» Records for the task
********************

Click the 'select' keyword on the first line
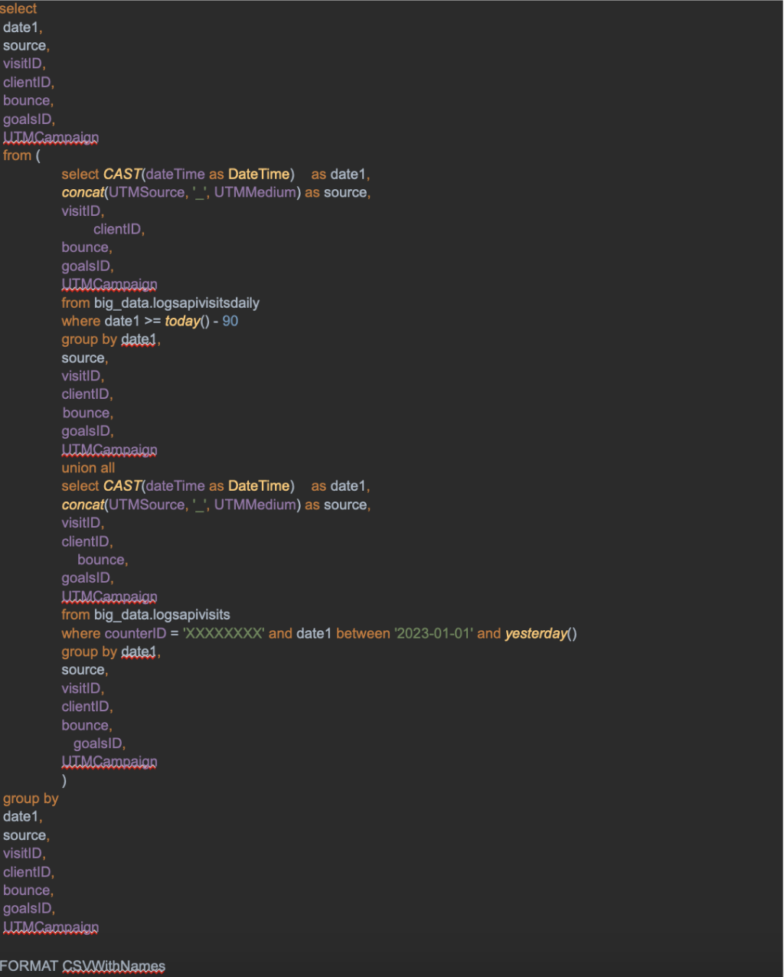Image resolution: width=784 pixels, height=977 pixels. point(18,8)
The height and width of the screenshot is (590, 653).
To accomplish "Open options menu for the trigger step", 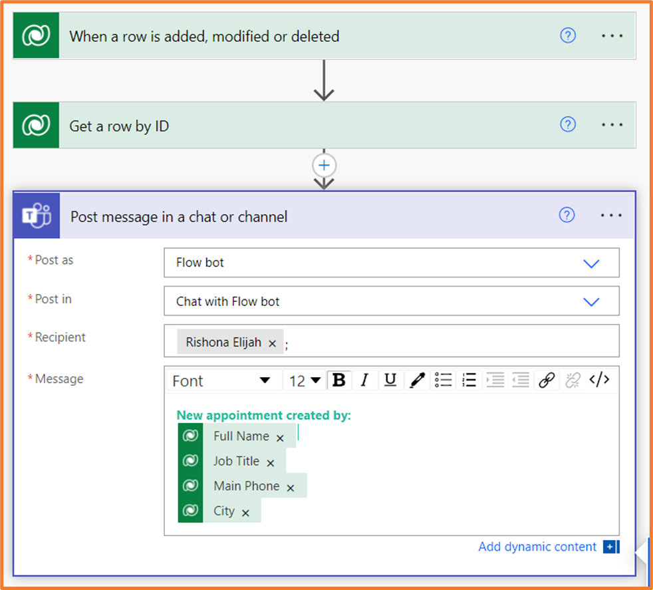I will (610, 35).
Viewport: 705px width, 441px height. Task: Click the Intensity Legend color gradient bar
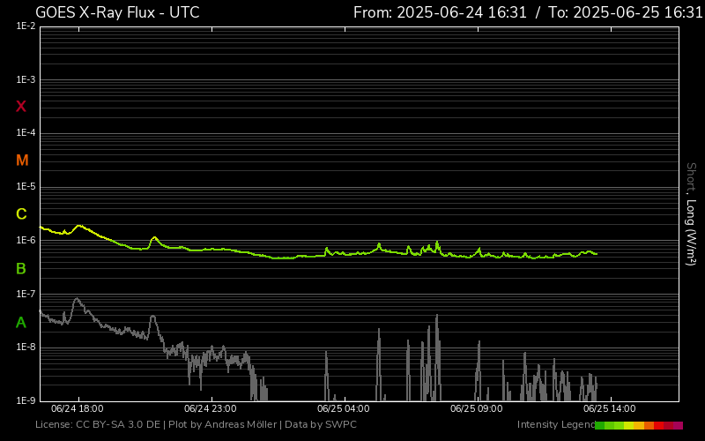[639, 425]
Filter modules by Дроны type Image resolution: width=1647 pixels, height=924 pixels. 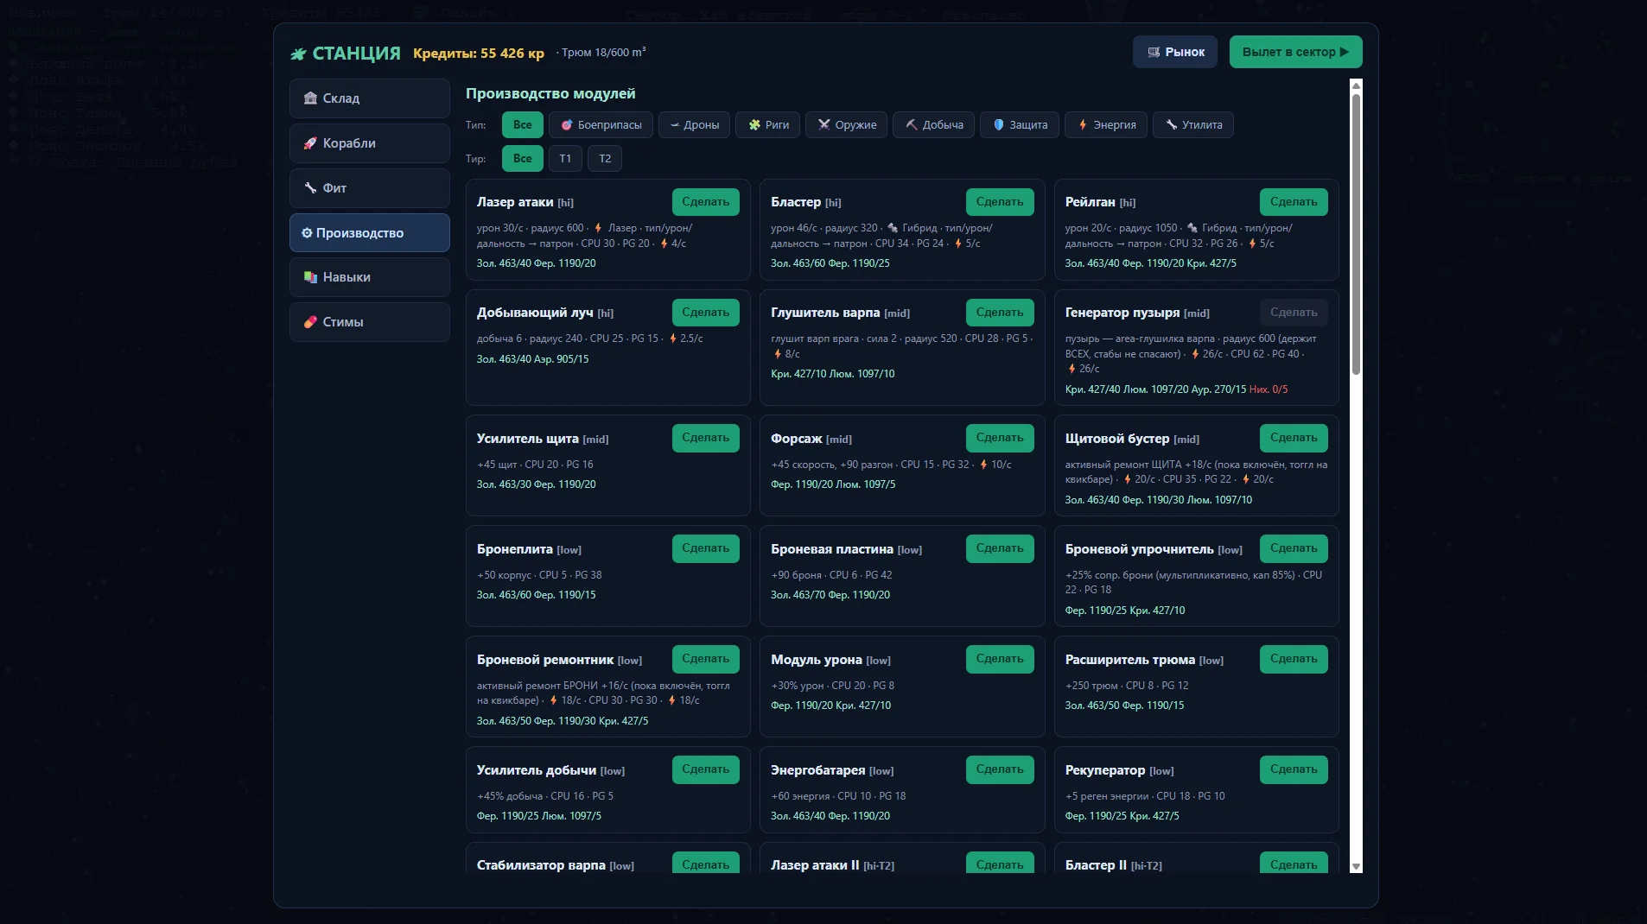694,125
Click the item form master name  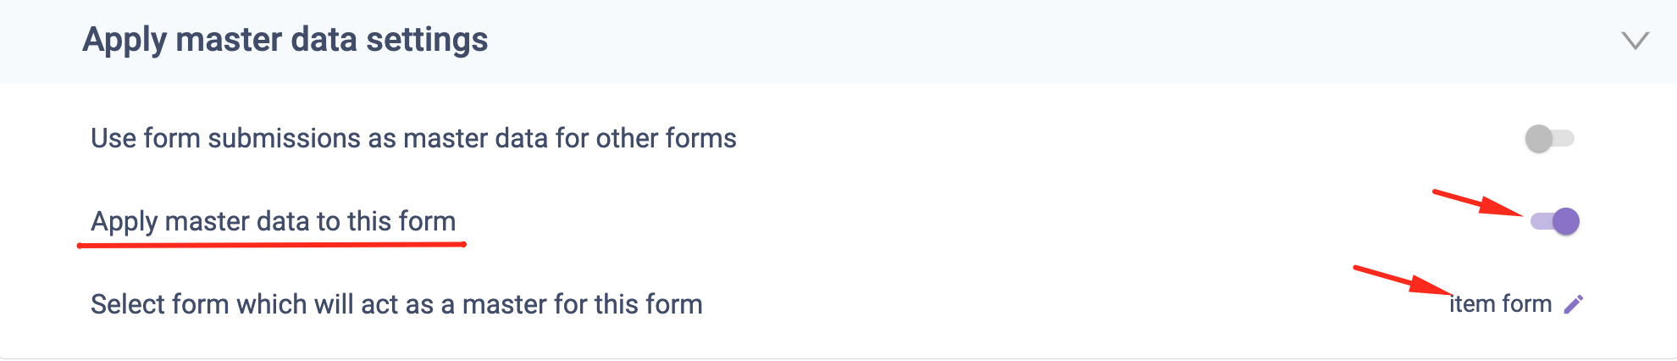[1500, 304]
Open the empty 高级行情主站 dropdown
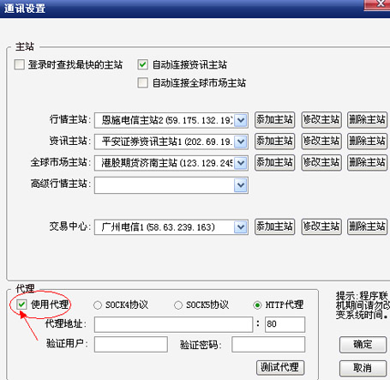The height and width of the screenshot is (380, 390). coord(241,185)
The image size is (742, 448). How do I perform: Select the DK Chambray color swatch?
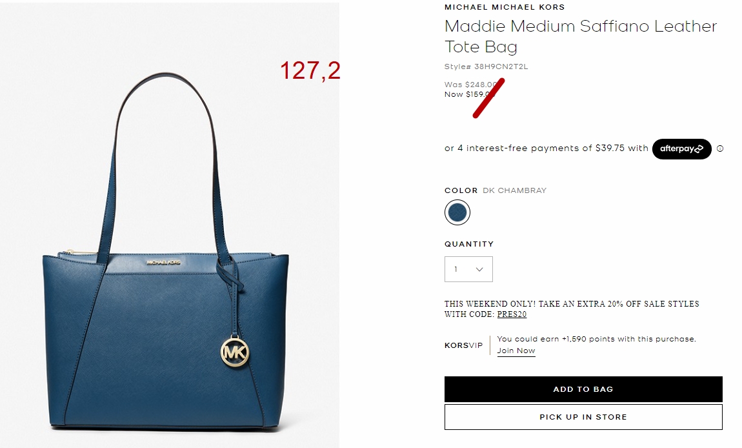pos(457,212)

********************

» The task
Collect every line above that contains the string "color", matching case exactly.

» Finished task
Viewport: 705px width, 441px height. Task: Click the Intensity Legend color gradient bar
The image size is (742, 448). How do I perform: Select the DK Chambray color swatch?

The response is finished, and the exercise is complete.